Error:Traceback (most recent call last):
  File "C:\python-ficheiros\abrir.py", line 33, in <module>
    print(imagem[0])
IndexError: list index out of range

Any help on this matter?
Thank you

RE: Login and access website - metulburr - Feb-05-2018

If you get an indexerror on the first element, then the list is empty. which means imagem = [] and your pattern is not matching. Dont use regex to parse html, use beautifulsoup as that is what it was made for.

https://python-forum.io/Thread-Web-Scraping-part-1
https://python-forum.io/Thread-Web-scraping-part-2

you can download the image via requests

import shutil
import requests

url = 'http://example.com/img.png'
response = requests.get(url, stream=True)
with open('img.png', 'wb') as out_file:
    shutil.copyfileobj(response.raw, out_file)
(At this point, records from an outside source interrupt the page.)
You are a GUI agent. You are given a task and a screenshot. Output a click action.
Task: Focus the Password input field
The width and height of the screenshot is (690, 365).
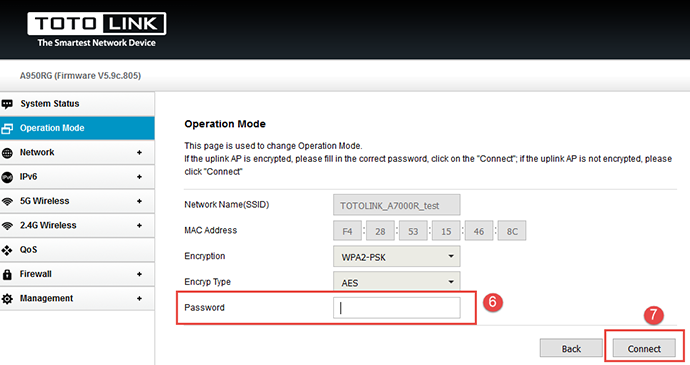pos(396,308)
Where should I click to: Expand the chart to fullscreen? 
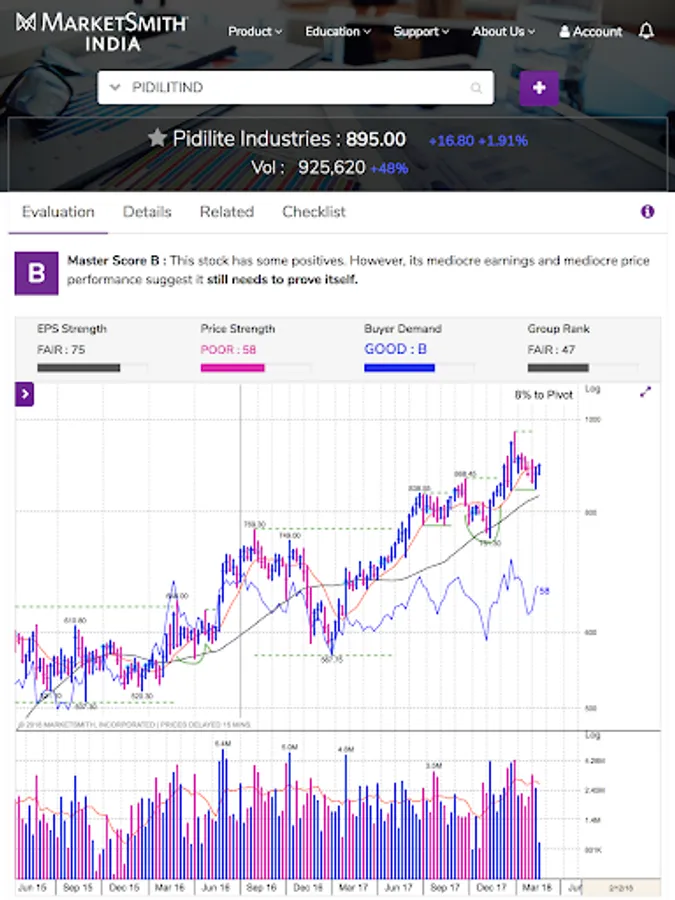(645, 392)
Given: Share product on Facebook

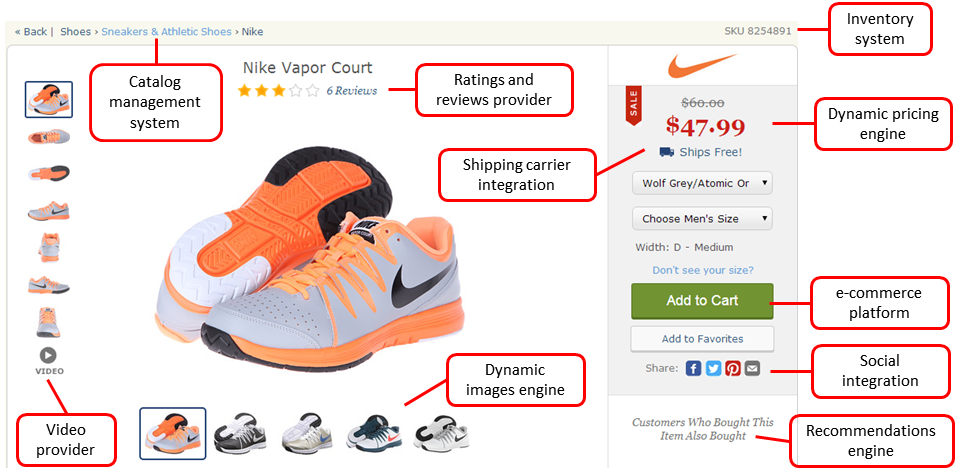Looking at the screenshot, I should pos(693,368).
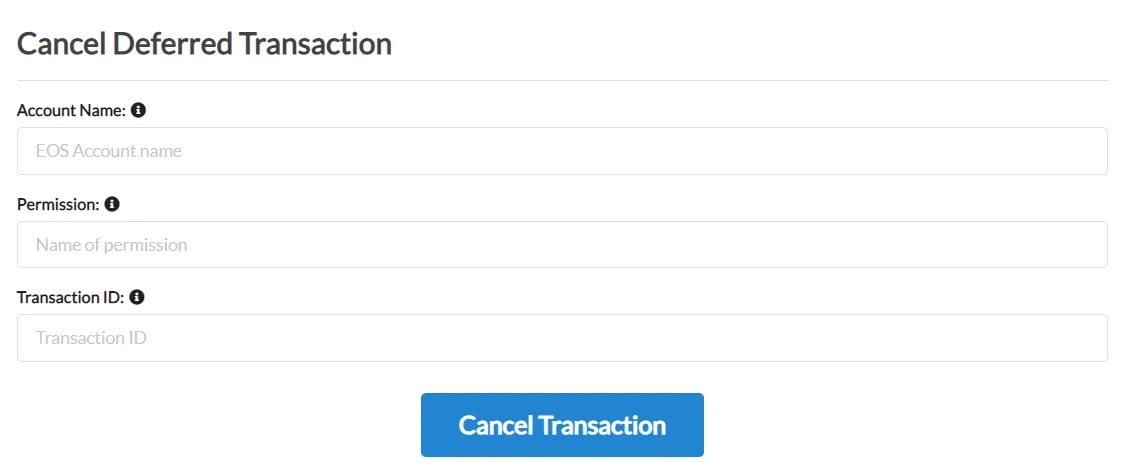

RE: Login and access website - mariolopes - Feb-05-2018

Thank you for your help, but I think the problem is that I can't login with Python
In my code:

import requests
import sys
import urllib.request
import re
import shutil
URL = 'https://www.cpcdi.pt/Account/Login'
def main():
    # Start a session so we can have persistant cookies
    #session = requests.session(config={'verbose': sys.stderr})
    # This is the form data that the page sends when logging in
    login_data = {
        'CodCliente': 'xxx',
        'UserName': 'xx',
        'Password': 'xxxx',
        'submit':'submit',
    }
    # Authenticate
    r = session.post(URL, data=login_data)
    # Try accessing a page that requires you to be logged in
    URL='https://www.cpcdi.pt/Produtos/Referencia?referencia=8745B006AA'
    r = session.get(URL)
    print(r.text)

The last instrution returns nothing therefore I can't pass the login. I have the credentials and I can access with the browser but not with python. I think the submit button has no name and I don't know how to handle it.
Is that the best option to login with python?
regards

RE: Login and access website - metulburr - Feb-06-2018

Looking at the code, the blue "Entrar" button executes javascript. Which means you are going to need Selenium to click the button. The tutorial links I gave above for scraping websites has selenium examples in them too.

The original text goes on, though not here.